An underinsured motor vehicle is defined by statute as:

[567]*567a motor vehicle with respect to the ownership, maintenance, or use of which either no bodily injury or property damage liability bond or insurance policy applies at the time of an accident, or with respect to which the sum of the limits of liability under all bodily injury or property damage liability bonds and insurance policies applicable to a covered person after an accident is less than the applicable damages which the covered person is legally entitled to recover.

RCW 48.22.030(1). The purpose of the statute is to allow

an injured party to recover those damages which the injured party would have received had the responsible party been insured with liability limits as broad as the injured party's statutorily mandated underinsured motorist coverage limits.

Blackburn v. Safeco Ins. Co., 115 Wn.2d 82, 87, 794 P.2d 1259 (1990) (quoting Hamilton v. Farmers Ins. Co., 107 Wn.2d 721, 727, 733 P.2d 213 (1987)).

In Blackburn, our Supreme Court considered whether a similar UIM exclusion violates Washington's UIM statute, RCW 48.22.030. In that case, the plaintiff was seriously injured as a passenger in a car owned by Evergreen Chrysler Plymouth, Inc. Evergreen's liability policy did not cover the driver due to a policy exclusion. Because the costs of the plaintiff's injuries exceeded the amount collected from the driver's separate insurance policy, he sought to recover UIM benefits from Evergreen's insurer, Safeco.

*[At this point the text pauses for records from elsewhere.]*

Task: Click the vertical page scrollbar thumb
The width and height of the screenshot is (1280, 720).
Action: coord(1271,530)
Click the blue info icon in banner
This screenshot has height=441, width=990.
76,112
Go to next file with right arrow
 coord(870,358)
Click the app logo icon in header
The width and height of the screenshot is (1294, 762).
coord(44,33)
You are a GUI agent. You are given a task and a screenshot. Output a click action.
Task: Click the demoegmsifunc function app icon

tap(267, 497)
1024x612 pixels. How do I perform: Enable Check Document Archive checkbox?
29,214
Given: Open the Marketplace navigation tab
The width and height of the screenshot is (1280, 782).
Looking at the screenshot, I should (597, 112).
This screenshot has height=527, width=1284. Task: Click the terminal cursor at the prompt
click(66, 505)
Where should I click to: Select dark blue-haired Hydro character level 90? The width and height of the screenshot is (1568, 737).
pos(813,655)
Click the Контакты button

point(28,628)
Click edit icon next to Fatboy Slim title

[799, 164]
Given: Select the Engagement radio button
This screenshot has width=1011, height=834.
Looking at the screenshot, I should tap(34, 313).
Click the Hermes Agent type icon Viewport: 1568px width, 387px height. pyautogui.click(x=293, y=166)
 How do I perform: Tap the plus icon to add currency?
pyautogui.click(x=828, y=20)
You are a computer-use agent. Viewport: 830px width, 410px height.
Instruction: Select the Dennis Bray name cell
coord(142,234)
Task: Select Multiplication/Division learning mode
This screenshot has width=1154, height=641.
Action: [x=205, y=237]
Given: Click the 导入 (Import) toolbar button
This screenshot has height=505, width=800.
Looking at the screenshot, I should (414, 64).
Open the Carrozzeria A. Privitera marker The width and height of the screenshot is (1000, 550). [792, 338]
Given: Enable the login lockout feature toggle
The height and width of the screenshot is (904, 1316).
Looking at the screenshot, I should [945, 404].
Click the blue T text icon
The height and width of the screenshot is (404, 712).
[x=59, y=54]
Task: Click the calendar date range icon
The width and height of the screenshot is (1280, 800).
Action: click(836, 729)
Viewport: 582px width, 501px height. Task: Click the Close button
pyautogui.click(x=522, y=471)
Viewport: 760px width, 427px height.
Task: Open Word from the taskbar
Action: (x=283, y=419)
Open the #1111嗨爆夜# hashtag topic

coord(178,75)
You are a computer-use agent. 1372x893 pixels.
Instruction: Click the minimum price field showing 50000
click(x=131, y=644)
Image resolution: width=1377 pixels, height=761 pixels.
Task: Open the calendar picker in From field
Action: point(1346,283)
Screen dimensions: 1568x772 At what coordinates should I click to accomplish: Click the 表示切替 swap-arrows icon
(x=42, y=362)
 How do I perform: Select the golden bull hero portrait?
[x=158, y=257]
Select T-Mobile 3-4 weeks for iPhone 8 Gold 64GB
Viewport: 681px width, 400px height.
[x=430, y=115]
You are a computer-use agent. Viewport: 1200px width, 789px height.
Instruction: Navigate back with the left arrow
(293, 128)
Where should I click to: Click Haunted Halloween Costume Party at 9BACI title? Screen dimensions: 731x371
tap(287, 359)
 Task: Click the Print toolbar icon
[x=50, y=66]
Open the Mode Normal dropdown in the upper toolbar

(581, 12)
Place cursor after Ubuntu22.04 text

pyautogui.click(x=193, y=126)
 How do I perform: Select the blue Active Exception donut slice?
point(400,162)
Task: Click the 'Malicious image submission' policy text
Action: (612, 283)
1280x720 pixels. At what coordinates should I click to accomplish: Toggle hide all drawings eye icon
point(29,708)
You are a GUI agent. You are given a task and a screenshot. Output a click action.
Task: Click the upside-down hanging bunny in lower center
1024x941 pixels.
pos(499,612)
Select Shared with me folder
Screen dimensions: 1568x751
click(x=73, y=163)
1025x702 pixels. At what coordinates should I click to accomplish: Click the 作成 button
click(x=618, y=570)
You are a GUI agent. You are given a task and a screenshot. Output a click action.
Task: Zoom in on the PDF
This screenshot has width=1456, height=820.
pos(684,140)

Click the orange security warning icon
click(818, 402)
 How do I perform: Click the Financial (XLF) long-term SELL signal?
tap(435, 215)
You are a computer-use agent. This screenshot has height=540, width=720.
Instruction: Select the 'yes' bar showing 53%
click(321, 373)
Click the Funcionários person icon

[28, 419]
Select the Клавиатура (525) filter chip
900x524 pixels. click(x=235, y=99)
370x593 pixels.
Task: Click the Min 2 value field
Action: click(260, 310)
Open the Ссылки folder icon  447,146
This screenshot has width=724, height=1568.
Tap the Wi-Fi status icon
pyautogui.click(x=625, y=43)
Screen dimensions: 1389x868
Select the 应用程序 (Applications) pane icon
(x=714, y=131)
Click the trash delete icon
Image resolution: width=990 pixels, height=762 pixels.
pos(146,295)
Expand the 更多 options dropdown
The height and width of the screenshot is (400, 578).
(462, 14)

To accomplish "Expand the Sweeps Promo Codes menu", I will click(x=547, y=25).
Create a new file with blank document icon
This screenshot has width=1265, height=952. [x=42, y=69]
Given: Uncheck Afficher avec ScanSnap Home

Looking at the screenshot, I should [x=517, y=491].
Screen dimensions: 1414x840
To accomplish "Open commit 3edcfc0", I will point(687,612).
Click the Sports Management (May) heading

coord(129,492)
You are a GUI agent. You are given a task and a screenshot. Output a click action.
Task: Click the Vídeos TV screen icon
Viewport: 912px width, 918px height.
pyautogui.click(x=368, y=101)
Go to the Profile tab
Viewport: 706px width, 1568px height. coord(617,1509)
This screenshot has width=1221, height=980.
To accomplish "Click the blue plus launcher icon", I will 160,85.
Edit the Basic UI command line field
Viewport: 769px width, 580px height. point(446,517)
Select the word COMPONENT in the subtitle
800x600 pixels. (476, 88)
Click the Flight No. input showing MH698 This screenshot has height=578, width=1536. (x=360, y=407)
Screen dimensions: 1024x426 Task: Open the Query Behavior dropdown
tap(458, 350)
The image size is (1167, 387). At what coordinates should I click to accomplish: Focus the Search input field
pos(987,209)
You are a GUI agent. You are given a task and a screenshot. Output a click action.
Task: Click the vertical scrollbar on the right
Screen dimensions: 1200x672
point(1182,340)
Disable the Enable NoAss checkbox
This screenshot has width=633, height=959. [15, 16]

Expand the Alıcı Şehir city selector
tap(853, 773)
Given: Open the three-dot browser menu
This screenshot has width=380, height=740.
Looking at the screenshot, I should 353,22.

As a passenger in a "covered auto", the plaintiff qualified as an "other insured" under the Safeco policy. Safeco denied Blackburn UIM benefits based on a clause in the UIM endorsement which excluded from the definition of an under-insured motor vehicle: "Any vehicle [w]hich is a covered auto for LIABILITY INSURANCE." Blackburn, 115 Wn.2d at 85. The Supreme Court held that the policy exclusion unambiguously excludes the vehicle which is covered for liability from the definition of an underinsured motor vehicle, as to claims by "other insureds". Blackburn, 115 Wn.2d at 90. The court stated:

Safeco . . . should not be required to provide UIM coverage to an "other insured" to whom Safeco had denied liability insur[568]*568anee. In effect, such a requirement would transform the UIM insurance into the denied liability insurance. Common sense and the consuming public's general understanding of coverage do not dictate a contrary result.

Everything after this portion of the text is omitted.